What the task requires >> Copy the listing from the line with "For each provided" up to and including the line with "Writing (619, 619)", keeping every character unchanged.

Supplied material >>
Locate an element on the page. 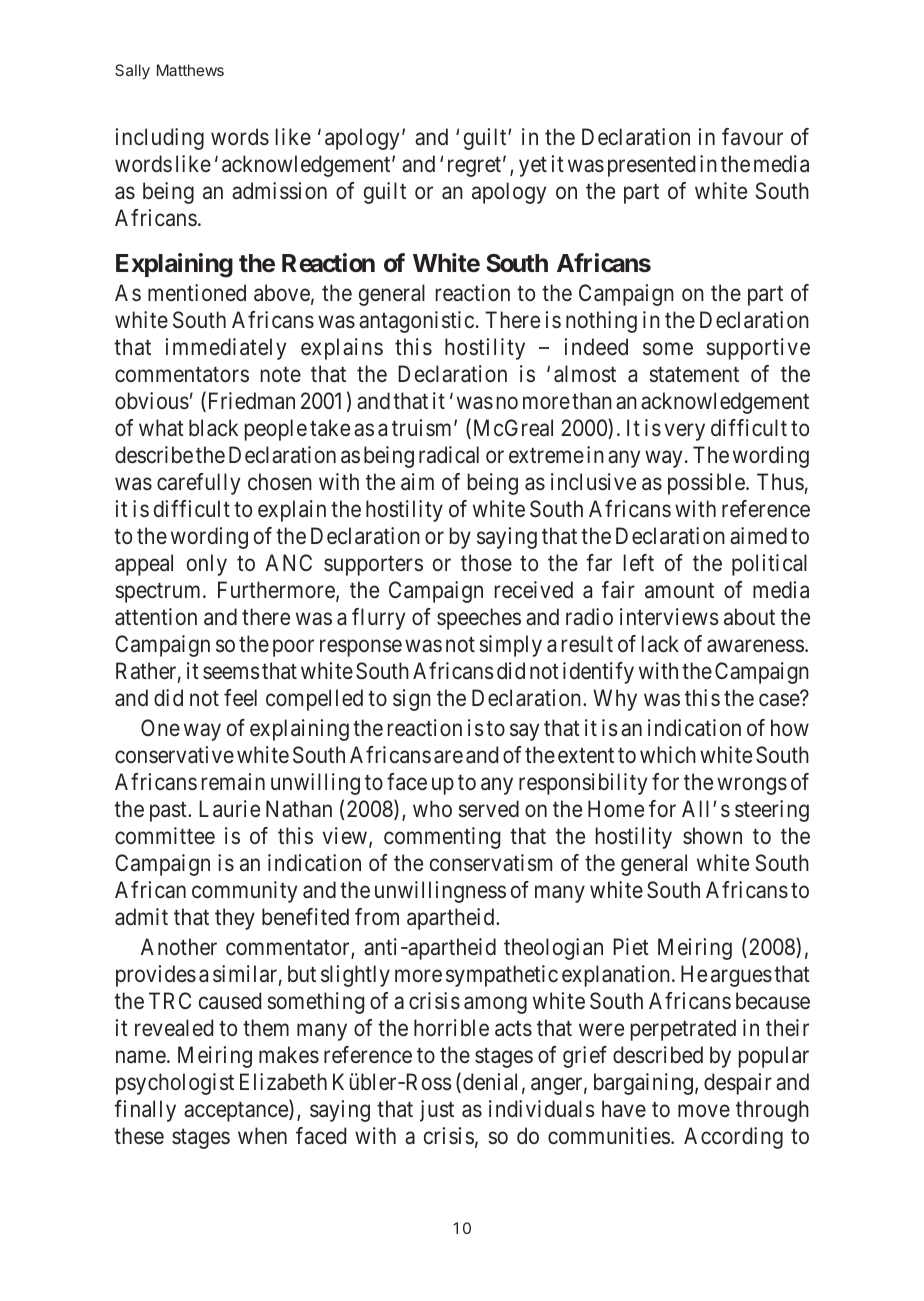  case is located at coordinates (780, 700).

...

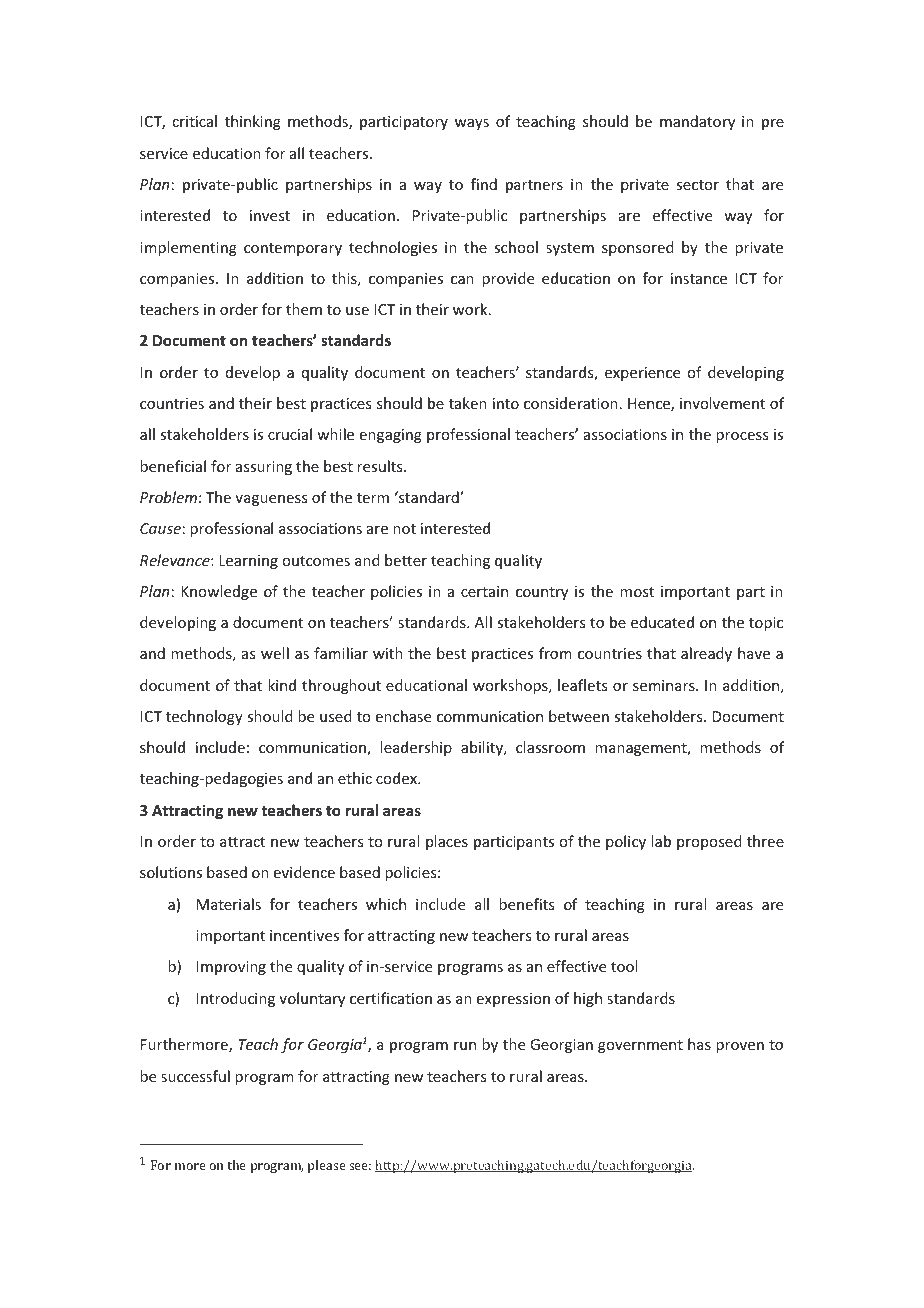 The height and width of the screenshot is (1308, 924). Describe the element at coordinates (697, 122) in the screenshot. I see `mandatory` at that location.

==

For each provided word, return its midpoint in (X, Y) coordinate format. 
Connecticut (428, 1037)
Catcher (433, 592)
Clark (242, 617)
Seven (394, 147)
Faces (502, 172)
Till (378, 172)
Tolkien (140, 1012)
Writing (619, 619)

Answer >>
For each provided word, return its midpoint in (X, Y) coordinate format. 
Connecticut (428, 1037)
Catcher (433, 592)
Clark (242, 617)
Seven (394, 147)
Faces (502, 172)
Till (378, 172)
Tolkien (140, 1012)
Writing (619, 619)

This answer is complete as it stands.